EXERCISE DATA:

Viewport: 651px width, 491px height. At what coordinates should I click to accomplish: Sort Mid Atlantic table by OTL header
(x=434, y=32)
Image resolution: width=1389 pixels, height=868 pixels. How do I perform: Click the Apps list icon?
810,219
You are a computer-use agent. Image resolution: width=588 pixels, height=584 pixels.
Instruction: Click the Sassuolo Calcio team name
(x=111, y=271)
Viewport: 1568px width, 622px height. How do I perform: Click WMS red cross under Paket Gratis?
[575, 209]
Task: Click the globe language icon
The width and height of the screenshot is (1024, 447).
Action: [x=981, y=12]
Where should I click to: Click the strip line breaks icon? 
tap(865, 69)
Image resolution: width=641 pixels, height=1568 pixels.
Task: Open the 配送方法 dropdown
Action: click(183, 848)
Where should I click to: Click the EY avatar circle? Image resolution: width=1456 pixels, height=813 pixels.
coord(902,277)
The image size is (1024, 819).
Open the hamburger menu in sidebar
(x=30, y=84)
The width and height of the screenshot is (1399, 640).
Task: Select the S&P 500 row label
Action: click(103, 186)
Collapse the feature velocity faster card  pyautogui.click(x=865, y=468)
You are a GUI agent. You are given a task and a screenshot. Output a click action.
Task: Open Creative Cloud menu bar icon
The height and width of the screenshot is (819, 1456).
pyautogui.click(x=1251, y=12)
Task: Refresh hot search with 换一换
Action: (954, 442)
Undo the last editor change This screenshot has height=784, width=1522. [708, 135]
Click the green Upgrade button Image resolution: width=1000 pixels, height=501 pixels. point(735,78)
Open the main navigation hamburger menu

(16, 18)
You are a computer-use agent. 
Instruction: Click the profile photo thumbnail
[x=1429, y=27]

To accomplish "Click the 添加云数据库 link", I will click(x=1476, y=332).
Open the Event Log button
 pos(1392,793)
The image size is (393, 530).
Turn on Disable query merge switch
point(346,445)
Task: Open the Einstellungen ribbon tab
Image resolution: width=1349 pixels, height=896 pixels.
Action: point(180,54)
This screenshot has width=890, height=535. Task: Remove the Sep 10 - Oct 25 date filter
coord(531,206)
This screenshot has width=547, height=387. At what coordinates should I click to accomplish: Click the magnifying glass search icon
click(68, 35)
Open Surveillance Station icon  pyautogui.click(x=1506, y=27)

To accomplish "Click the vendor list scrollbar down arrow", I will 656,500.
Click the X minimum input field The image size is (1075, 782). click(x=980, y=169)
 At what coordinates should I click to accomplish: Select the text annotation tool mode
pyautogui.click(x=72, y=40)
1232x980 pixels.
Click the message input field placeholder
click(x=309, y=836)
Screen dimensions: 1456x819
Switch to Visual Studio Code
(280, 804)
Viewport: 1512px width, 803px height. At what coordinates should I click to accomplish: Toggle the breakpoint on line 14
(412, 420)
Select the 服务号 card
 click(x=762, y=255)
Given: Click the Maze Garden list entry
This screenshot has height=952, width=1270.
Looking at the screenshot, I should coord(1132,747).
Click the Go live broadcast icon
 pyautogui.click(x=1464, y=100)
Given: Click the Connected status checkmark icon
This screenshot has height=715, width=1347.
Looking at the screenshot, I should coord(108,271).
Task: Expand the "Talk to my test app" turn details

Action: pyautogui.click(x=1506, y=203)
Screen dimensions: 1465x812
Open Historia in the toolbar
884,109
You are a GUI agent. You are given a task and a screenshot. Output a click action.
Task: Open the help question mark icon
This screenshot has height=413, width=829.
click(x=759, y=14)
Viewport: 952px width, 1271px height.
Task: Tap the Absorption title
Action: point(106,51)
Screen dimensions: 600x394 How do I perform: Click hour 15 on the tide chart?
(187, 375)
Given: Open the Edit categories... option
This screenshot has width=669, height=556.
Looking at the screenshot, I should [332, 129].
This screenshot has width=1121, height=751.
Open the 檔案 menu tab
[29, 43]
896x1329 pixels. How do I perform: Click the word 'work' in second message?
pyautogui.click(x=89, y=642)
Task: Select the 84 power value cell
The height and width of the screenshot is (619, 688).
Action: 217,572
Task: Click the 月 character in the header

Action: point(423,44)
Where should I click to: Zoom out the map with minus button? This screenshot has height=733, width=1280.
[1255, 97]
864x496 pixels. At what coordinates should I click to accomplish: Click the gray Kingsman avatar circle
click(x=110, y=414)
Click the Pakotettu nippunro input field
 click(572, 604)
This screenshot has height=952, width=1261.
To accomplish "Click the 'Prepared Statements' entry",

WHAT NEEDS TO BE DONE: Rewrite all the rows above, swapping "Sassuolo Calcio" for "Modena" and leaving everything else unchanged.

EXERCISE RESPONSE:
Viewport: 651px width, 491px height. At what coordinates should I click to accomplish: Sort Mid Atlantic table by OTL header
(x=434, y=32)
Image resolution: width=1389 pixels, height=868 pixels. How do I perform: Click the Apps list icon?
810,219
You are a computer-use agent. Image resolution: width=588 pixels, height=584 pixels.
Instruction: Click the Modena team name
(x=111, y=271)
Viewport: 1568px width, 622px height. How do I perform: Click WMS red cross under Paket Gratis?
[575, 209]
Task: Click the globe language icon
The width and height of the screenshot is (1024, 447).
Action: [x=981, y=12]
Where should I click to: Click the strip line breaks icon? 
tap(865, 69)
Image resolution: width=641 pixels, height=1568 pixels.
Task: Open the 配送方法 dropdown
Action: click(183, 848)
Where should I click to: Click the EY avatar circle? Image resolution: width=1456 pixels, height=813 pixels.
coord(902,277)
The image size is (1024, 819).
Open the hamburger menu in sidebar
(x=30, y=84)
The width and height of the screenshot is (1399, 640).
Task: Select the S&P 500 row label
Action: click(103, 186)
Collapse the feature velocity faster card  pyautogui.click(x=865, y=468)
You are a GUI agent. You are given a task and a screenshot. Output a click action.
Task: Open Creative Cloud menu bar icon
The height and width of the screenshot is (819, 1456).
pyautogui.click(x=1251, y=12)
Task: Refresh hot search with 换一换
Action: (954, 442)
Undo the last editor change This screenshot has height=784, width=1522. [708, 135]
Click the green Upgrade button Image resolution: width=1000 pixels, height=501 pixels. point(735,78)
Open the main navigation hamburger menu

(16, 18)
You are a computer-use agent. 
Instruction: Click the profile photo thumbnail
[x=1429, y=27]

To accomplish "Click the 添加云数据库 link", I will click(x=1476, y=332).
Open the Event Log button
 pos(1392,793)
The image size is (393, 530).
Turn on Disable query merge switch
point(346,445)
Task: Open the Einstellungen ribbon tab
Image resolution: width=1349 pixels, height=896 pixels.
Action: point(180,54)
This screenshot has width=890, height=535. Task: Remove the Sep 10 - Oct 25 date filter
coord(531,206)
This screenshot has width=547, height=387. At what coordinates should I click to accomplish: Click the magnifying glass search icon
click(68, 35)
Open Surveillance Station icon  pyautogui.click(x=1506, y=27)

To accomplish "Click the vendor list scrollbar down arrow", I will 656,500.
Click the X minimum input field The image size is (1075, 782). click(x=980, y=169)
 At what coordinates should I click to accomplish: Select the text annotation tool mode
pyautogui.click(x=72, y=40)
1232x980 pixels.
Click the message input field placeholder
click(x=309, y=836)
Screen dimensions: 1456x819
Switch to Visual Studio Code
(280, 804)
Viewport: 1512px width, 803px height. At what coordinates should I click to accomplish: Toggle the breakpoint on line 14
(412, 420)
Select the 服务号 card
 click(x=762, y=255)
Given: Click the Maze Garden list entry
This screenshot has height=952, width=1270.
Looking at the screenshot, I should coord(1132,747).
Click the Go live broadcast icon
 pyautogui.click(x=1464, y=100)
Given: Click the Connected status checkmark icon
This screenshot has height=715, width=1347.
Looking at the screenshot, I should coord(108,271).
Task: Expand the "Talk to my test app" turn details

Action: pyautogui.click(x=1506, y=203)
Screen dimensions: 1465x812
Open Historia in the toolbar
884,109
You are a GUI agent. You are given a task and a screenshot. Output a click action.
Task: Open the help question mark icon
This screenshot has height=413, width=829.
click(x=759, y=14)
Viewport: 952px width, 1271px height.
Task: Tap the Absorption title
Action: point(106,51)
Screen dimensions: 600x394 How do I perform: Click hour 15 on the tide chart?
(187, 375)
Given: Open the Edit categories... option
This screenshot has width=669, height=556.
Looking at the screenshot, I should [332, 129].
This screenshot has width=1121, height=751.
Open the 檔案 menu tab
[29, 43]
896x1329 pixels. How do I perform: Click the word 'work' in second message?
pyautogui.click(x=89, y=642)
Task: Select the 84 power value cell
The height and width of the screenshot is (619, 688).
Action: 217,572
Task: Click the 月 character in the header

Action: point(423,44)
Where should I click to: Zoom out the map with minus button? This screenshot has height=733, width=1280.
[1255, 97]
864x496 pixels. At what coordinates should I click to accomplish: Click the gray Kingsman avatar circle
click(x=110, y=414)
Click the Pakotettu nippunro input field
 click(572, 604)
This screenshot has height=952, width=1261.
To accomplish "Click the 'Prepared Statements' entry",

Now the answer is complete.